Outro texto no site do congresso do PT diz: “A questão central é a seguinte: se a principal disputa política se dará em torno dos rumos do governo (…), como o PT e seus aliados (partidos e movimentos sociais) podem defender o governo no momento em que se aplica uma política econômica que desmobiliza nossa base social?”
Ninguém tem uma resposta para isso e duvido que o 5º Congresso consiga equacionar o problema. É que a resposta não depende do PT e sim do governo. A presidenta  Dilma é que deveria escolher um ajuste fiscal sem retirada de direitos trabalhistas. Mas isso é conjuntural. Não é uma crise derivada de erros de política econômica. Teve isso também. A imprensa diz que foi só isso, mas é normal que diga porque ela é o partido de oposição no país. O Brasil não vai acabar, nossas taxas de desemprego estão longe daquelas do sul europeu. Falaram em apagão, mas há segurança energética até agora. Claro que há uma crise internacional que nos afetará por um tempo. No capitalismo é assim, os governos podem menos do que se imagina. Tinha que ajustar? Tinha, mas podia jogar a conta mais para cima e não para baixo. Como a presidenta errou em tudo o que fez desde que se reelegeu, virou prisioneira do PMDB, da mídia, da direita das ruas e todo mundo quer tirar um pedaço. Menos a  classe trabalhadora. A CUT vai à rua e nenhuma palavra dela. A Direita para o Brasil num domingo (risos) e lá vão os ministros se pronunciar sobre o direito cívico dos golpistas. A CUT, o MST e o PT nada podem fazer. Vão para a oposição? Claro que não. Mas eu acredito que o PT vai deixar de ser correia de transmissão do governo por algum tempo. Não é a autonomia, mas uma distância segura até que a crise passe.

A pergunta é: não adianta resolver tudo, pois isso equivale a resolver nada. Então, que tipo de resolução o congresso deve tomar para que o PT, nas palavras da direção do partido recentemente, “retome suas origens”?

As correntes petistas falavam em retomar as origens já no 1º Congresso.
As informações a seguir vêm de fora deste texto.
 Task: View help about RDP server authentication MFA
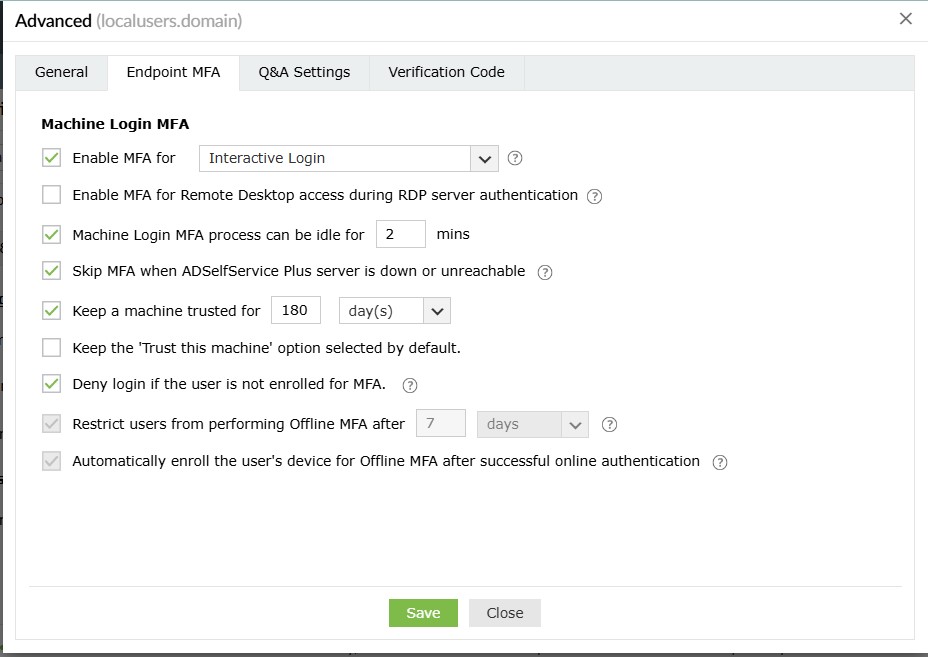594,196
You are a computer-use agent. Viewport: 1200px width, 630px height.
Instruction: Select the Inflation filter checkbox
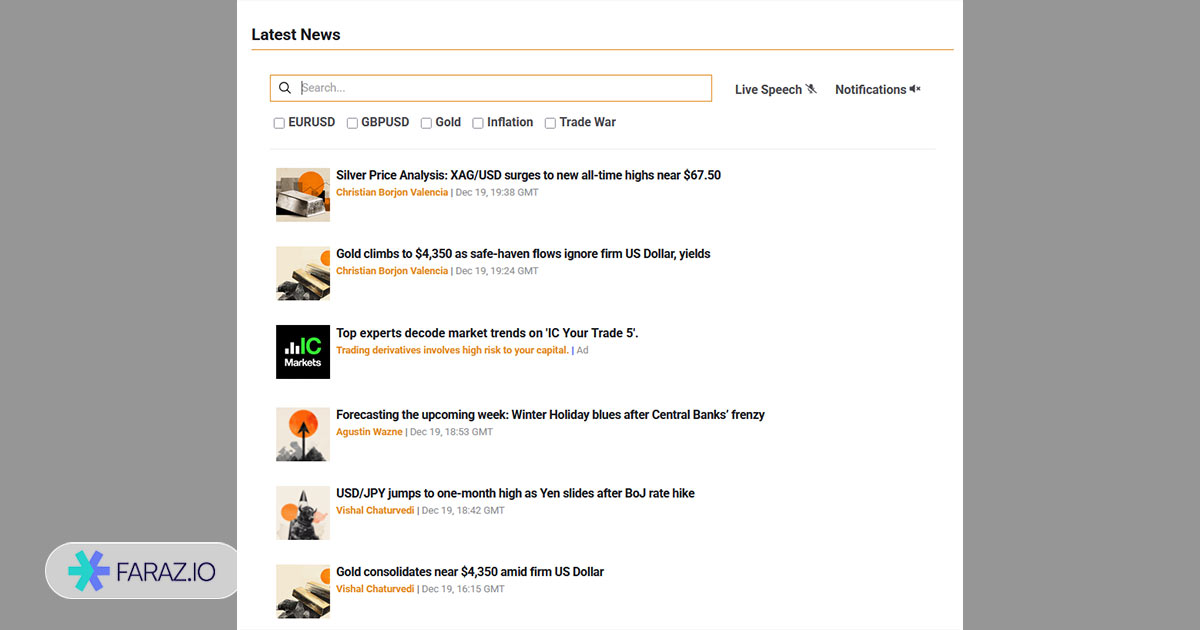coord(478,123)
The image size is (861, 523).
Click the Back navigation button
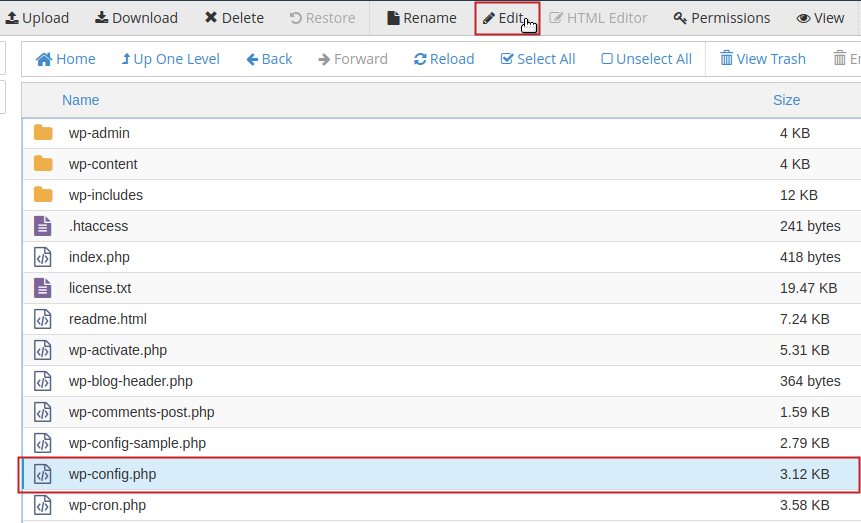tap(269, 59)
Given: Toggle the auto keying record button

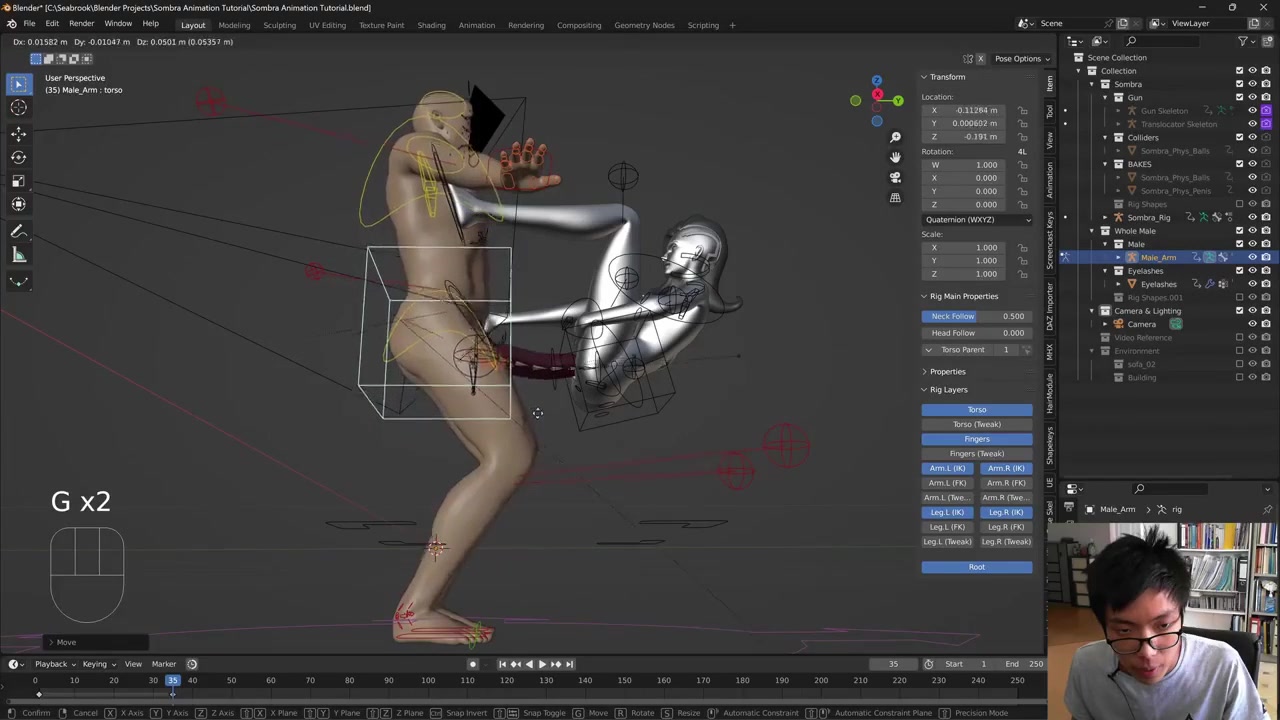Looking at the screenshot, I should (x=473, y=664).
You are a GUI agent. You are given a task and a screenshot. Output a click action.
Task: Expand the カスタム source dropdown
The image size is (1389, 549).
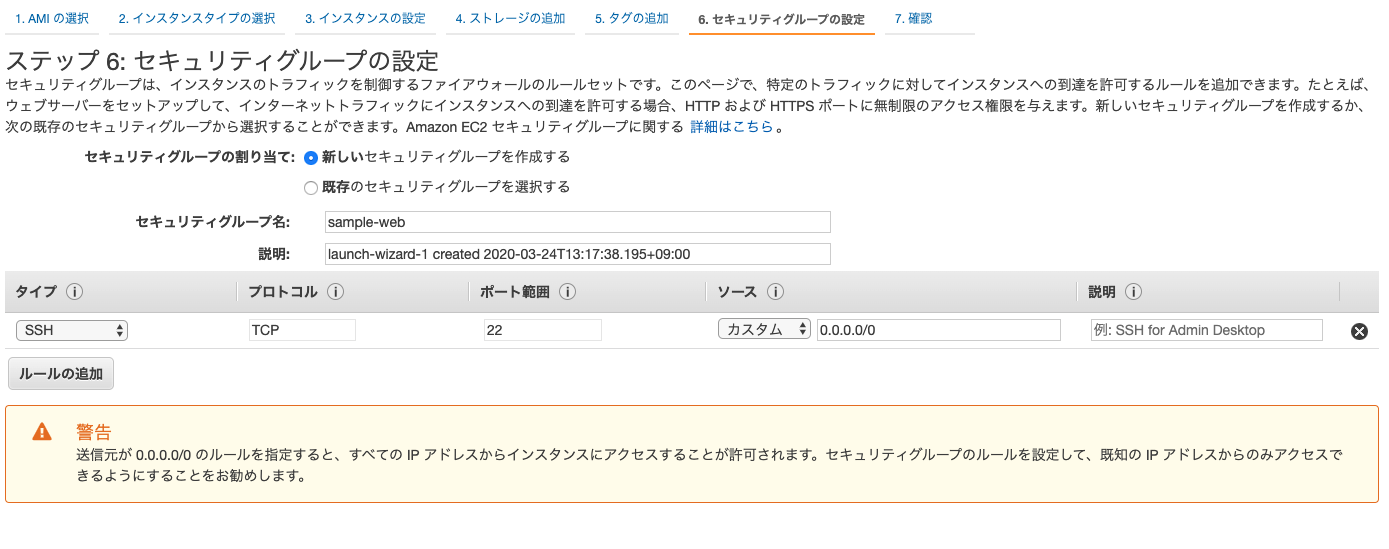764,330
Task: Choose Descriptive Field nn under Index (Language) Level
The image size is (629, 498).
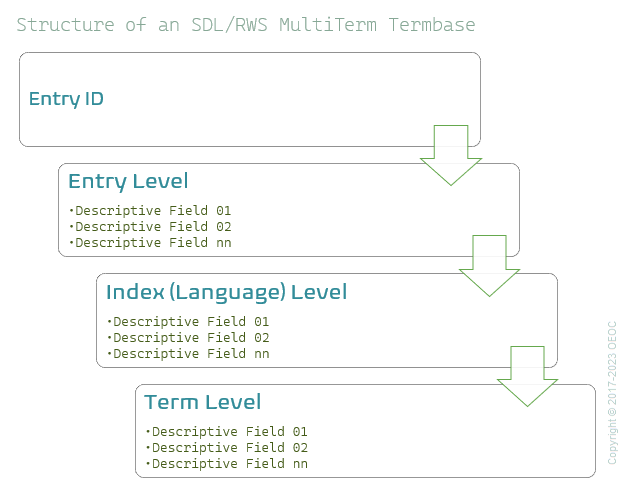Action: (x=190, y=354)
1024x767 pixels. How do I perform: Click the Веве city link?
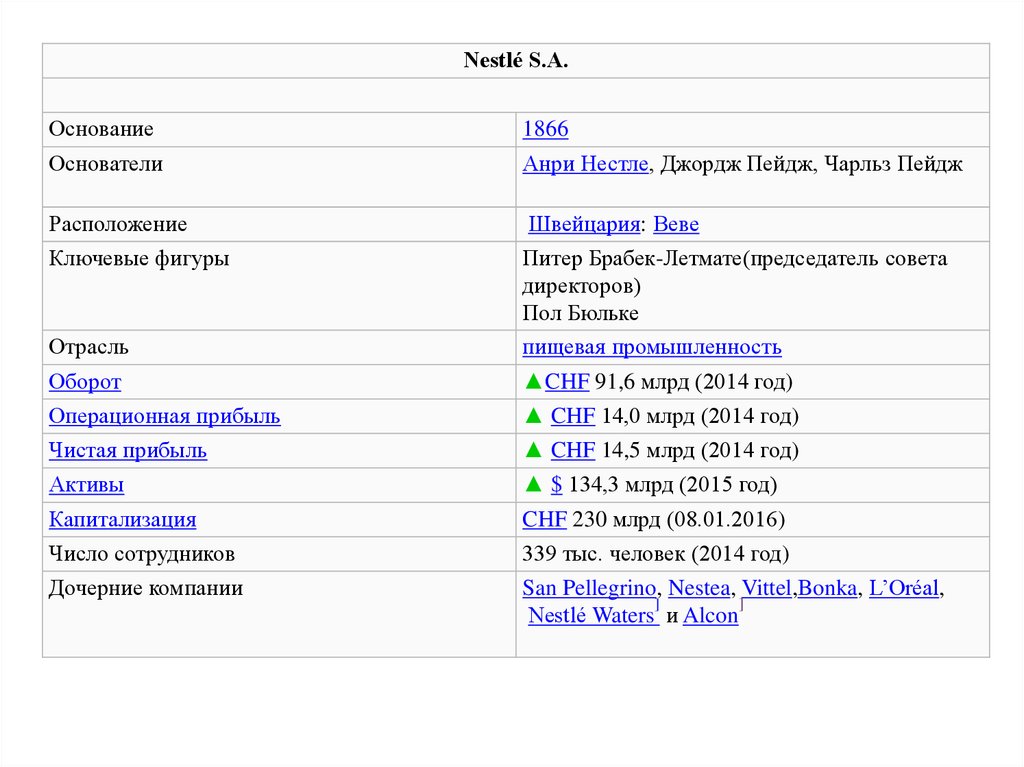click(676, 225)
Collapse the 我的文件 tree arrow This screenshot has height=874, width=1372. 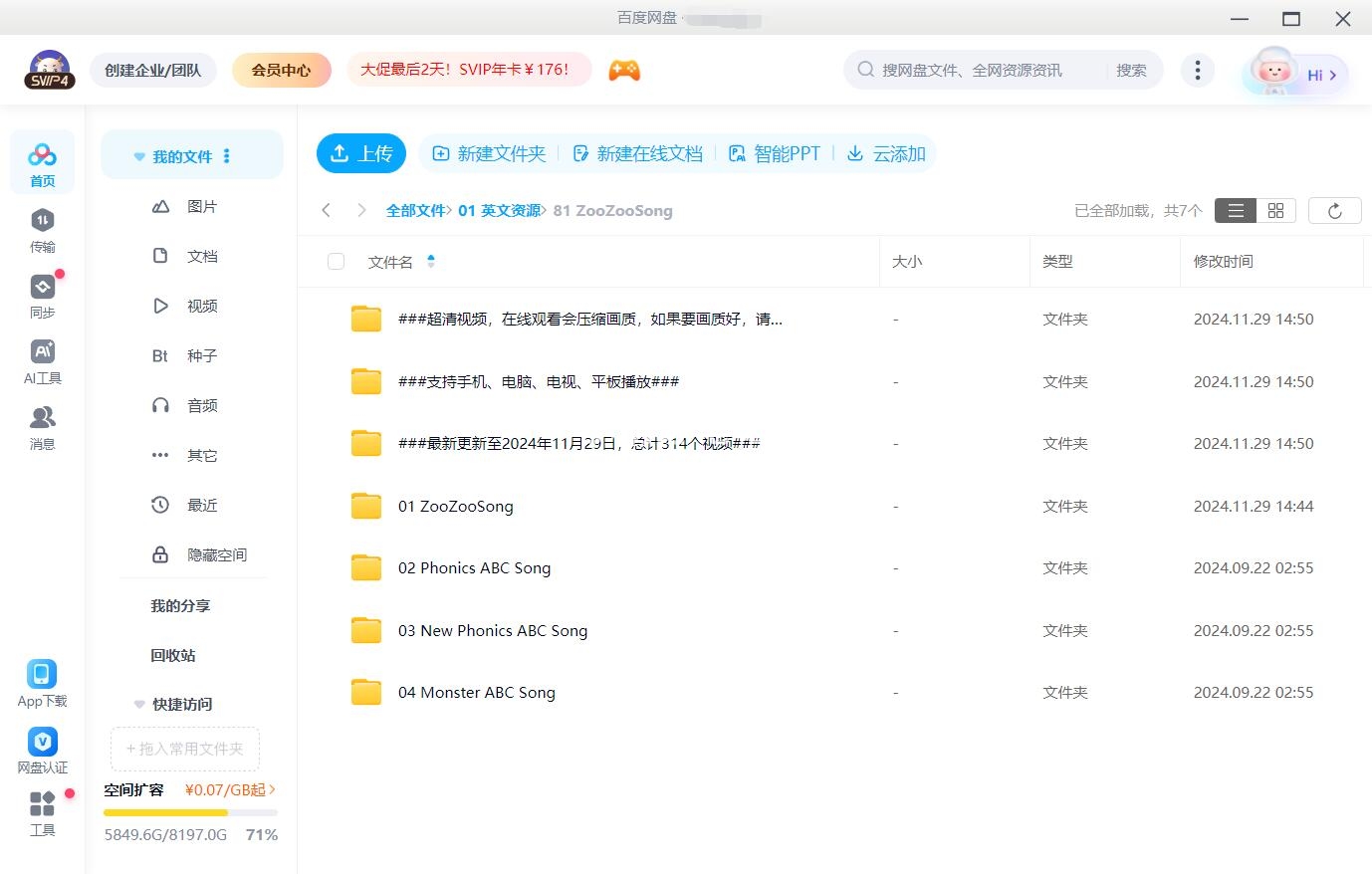tap(139, 157)
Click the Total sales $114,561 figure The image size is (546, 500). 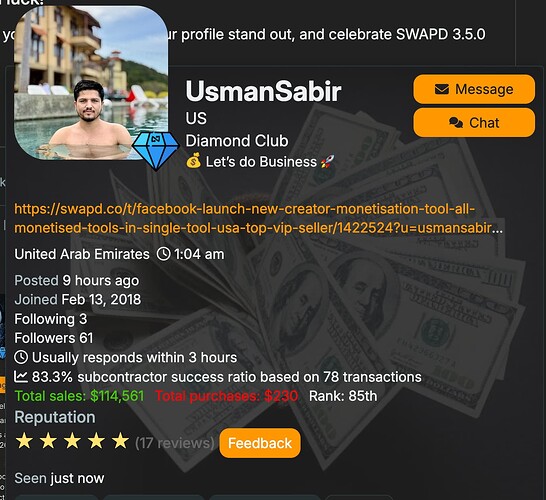click(79, 396)
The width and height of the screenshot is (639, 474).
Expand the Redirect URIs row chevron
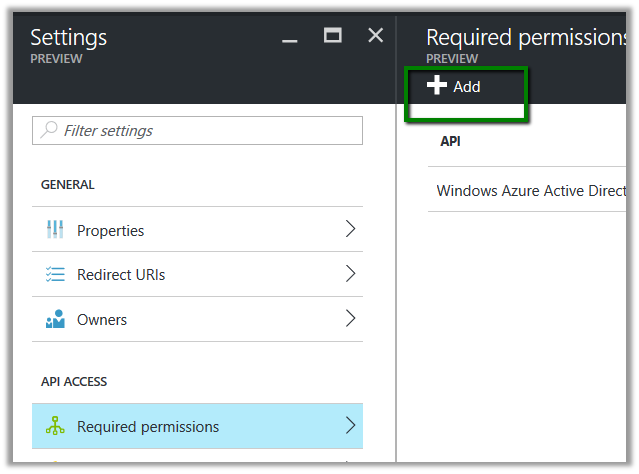(350, 274)
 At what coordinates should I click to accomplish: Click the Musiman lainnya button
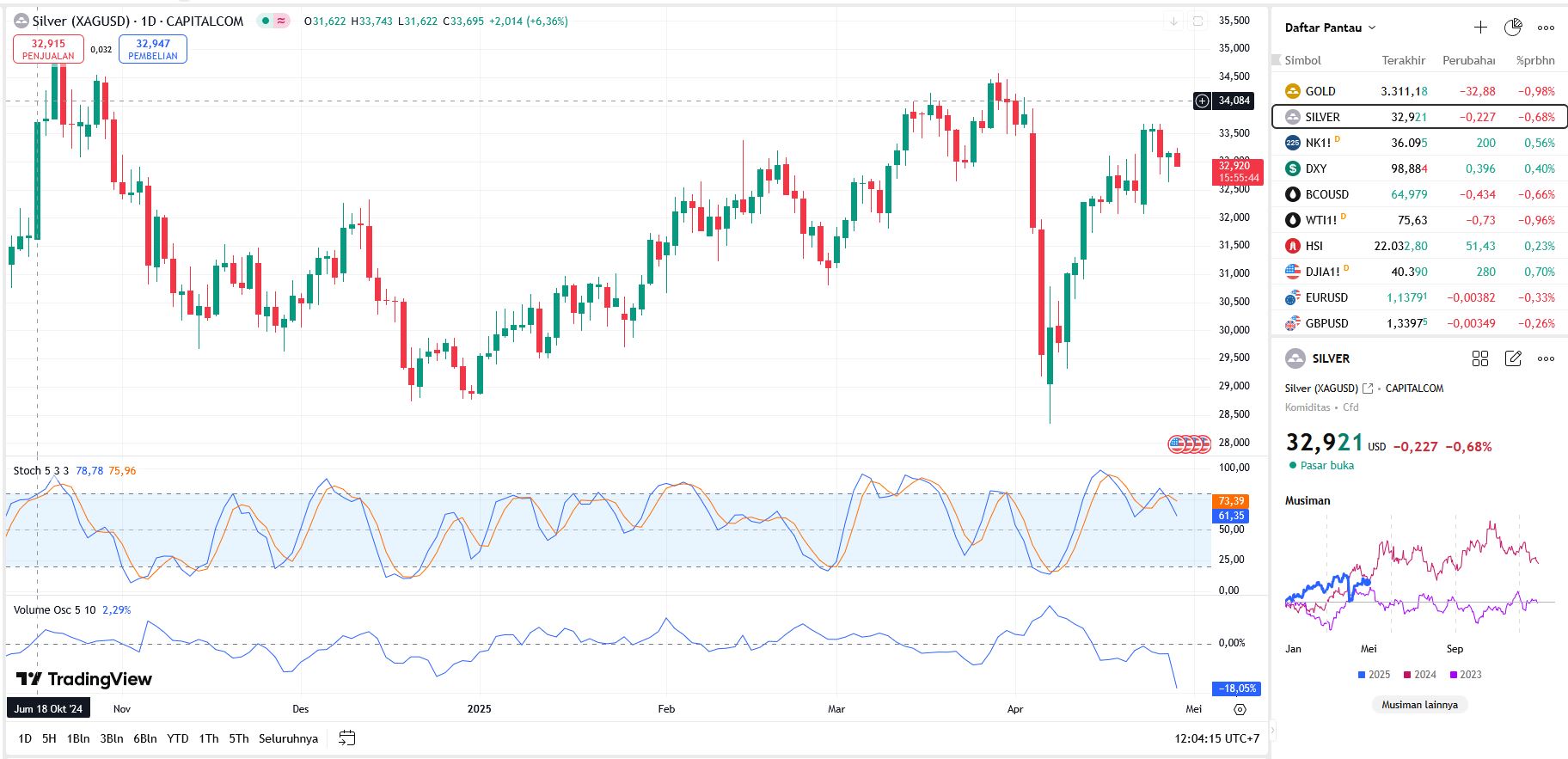(x=1419, y=705)
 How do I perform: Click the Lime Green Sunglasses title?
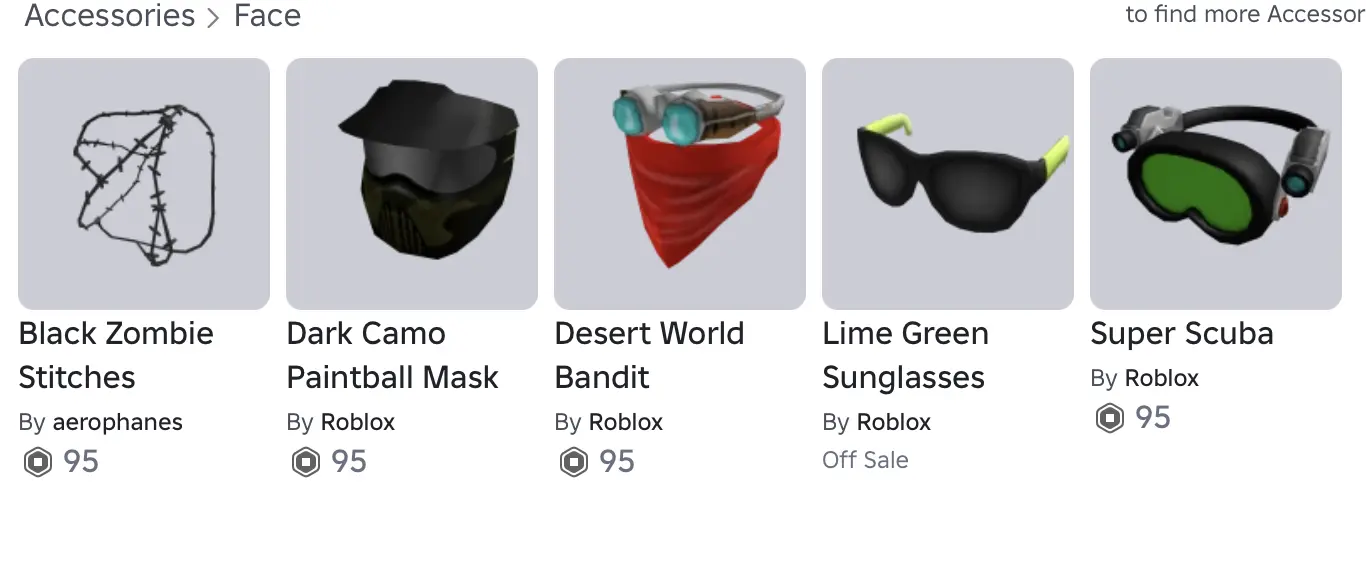point(906,355)
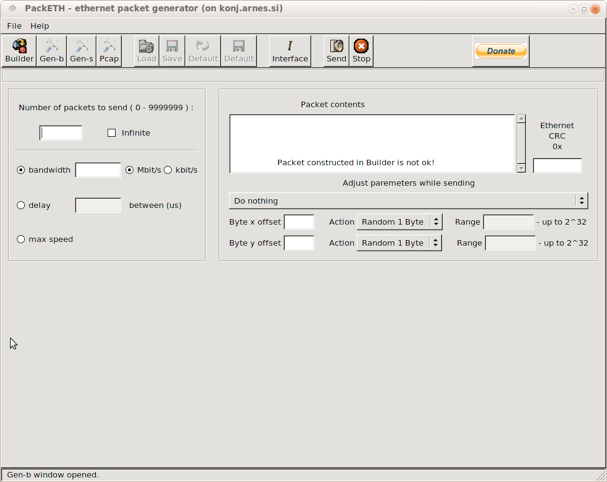Enable the Infinite checkbox
The height and width of the screenshot is (482, 607).
coord(112,133)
E eu acho que o PT precisa respeitar mais a sua história. Não tem formação, aceita políticos locais que são de direita, permite que dirigentes elogiem a repressão policial. É preciso entender que a sociedade brasileira mudou. Em grande parte por causa do Lula. Ele alterou a composição de classes do país e, com isso, as esperanças. O pacto social – rentista que sustenta o modelo de governo se esfarelou e as pessoas querem a melhoria dos serviços públicos. A nova fronteira do avanço social brasileiro é a Revolução Educacional. O resto vem junto. Mais que retomar origens, é preciso aprender com aqueles que reinventam o que PT foi. Veja Junho de 2013! Ali se inaugurou para o bem ou para o mal um novo ciclo político. Ele teve a ver com as transformações que Lula promoveu, mas também com alterações da forma. O PT foi inovador, não é mais. As  militantes e os militantes promovem hangouts, o Facebook se massificou no Brasil em 2013 e o “zap zap” na gíria popular funciona mais do que qualquer panelaço,  só que a produção da informação continua monopolizada, a internet não é democrática e Junho não foi produto do facebook. A Fundação Perseu Abramo está antenada com tudo isso. Não está aí o problema. O que o PT deixou de fazer é trabalho de base. O Movimento do Passe Livre (MPL) faz, desde 2006. Ele não apareceu do nada. Quer saber como fazer? Veja os novos coletivos, aprenda com eles. Produza uma pauta única e agregadora, antecipe respostas. Pimentel em Minas Gerais deu um exemplo, enquanto no Paraná os professores comem o pão que o tucano amassou. Em São Paulo é igual e cadê o PT gritando na Assembleia Legislativa? Apoiando a greve? É algo que nem envolve a Dilma. Isso só mostra um partido paralisado e que não entendeu nada de junho. O Lula, aliás, foi o único dirigente  que sempre falou de junho. Talvez ele veja coisas ali que os outros, presos à rotina, nem querem saber que existe. Agora, a direita aprendeu. Ela imita a forma dos protestos e até de coletivos de esquerda. Mas isso passa, porque a classe média nunca se organizou permanentemente no Brasil. Junho foi real, já o 15 de março de 2015 foi uma farsa.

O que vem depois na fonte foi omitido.